A prerequisite to becoming a productive programmer is to have a firm understading of the abstractions that are available to take care of the mundane tasks. This understanding ideally includes an understanding how these abstractions are implemented, in software, making efficient use of the hardware.
In programming terms a very frequent task is that we have a collection of objects of some type, and we must transform that collection in a more or less routine manner to yield a new collection with the desired objects and/or properties.
Collections, in Scala. In this round our focus is on the collection types available in Scala, as provided by the scala.collection package. This package offers many convenient classes and methods for storing and manipulating collections of objects; the most commonly used collection types are
Our further focus will be on functional programming style. Indeed, functional programming enables us to write many common transformations compactly and clearly, and furthermore is in effect required to conveniently express what we want to happen to the objects in our collections as they cascade through a sequence of transformations. (Recall cascading from Round 1: Warmup.)

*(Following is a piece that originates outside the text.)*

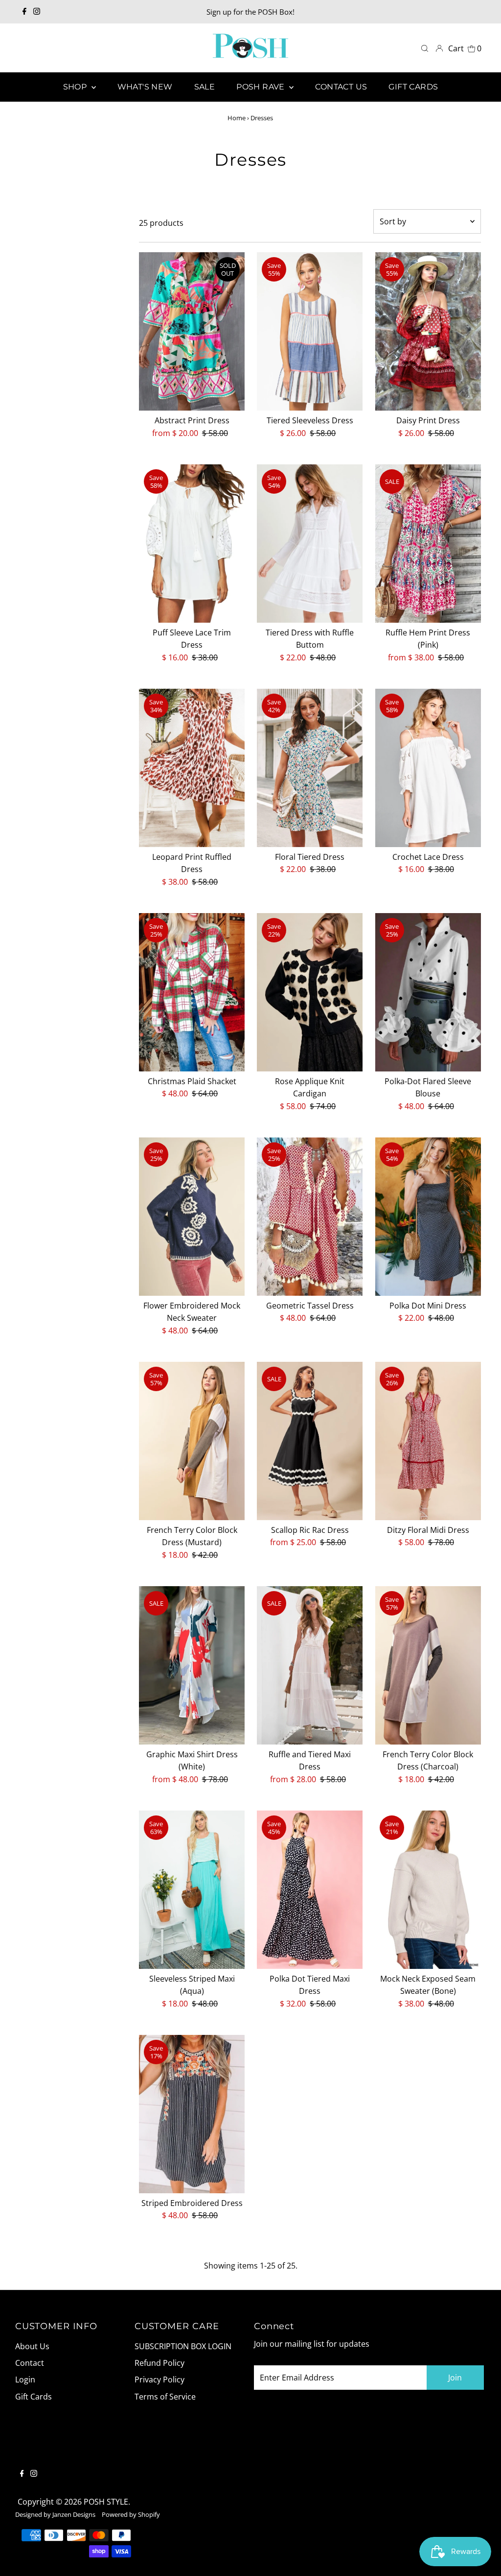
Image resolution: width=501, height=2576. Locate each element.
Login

Our aim is, however, not to exhaustively cover all the classes and methods in the scala.collection package in this round (indeed, that would be quite impossible). Rather we seek to review some of the central features of this package and leave the rest for further study. Here are some links for further, detailed studies:
Other programming languages (*). While our focus is on Scala, essentially every programming language comes with a “standard library” that provides implementations of the most commonly used abstractions and their supporting functionality. For example,
ArrayBuffer is an extension of the fixed-size Array provided by the Java Virtual Machine (which in turn relies on the hardware to supply the required memory capacity in consecutively-addressed memory words).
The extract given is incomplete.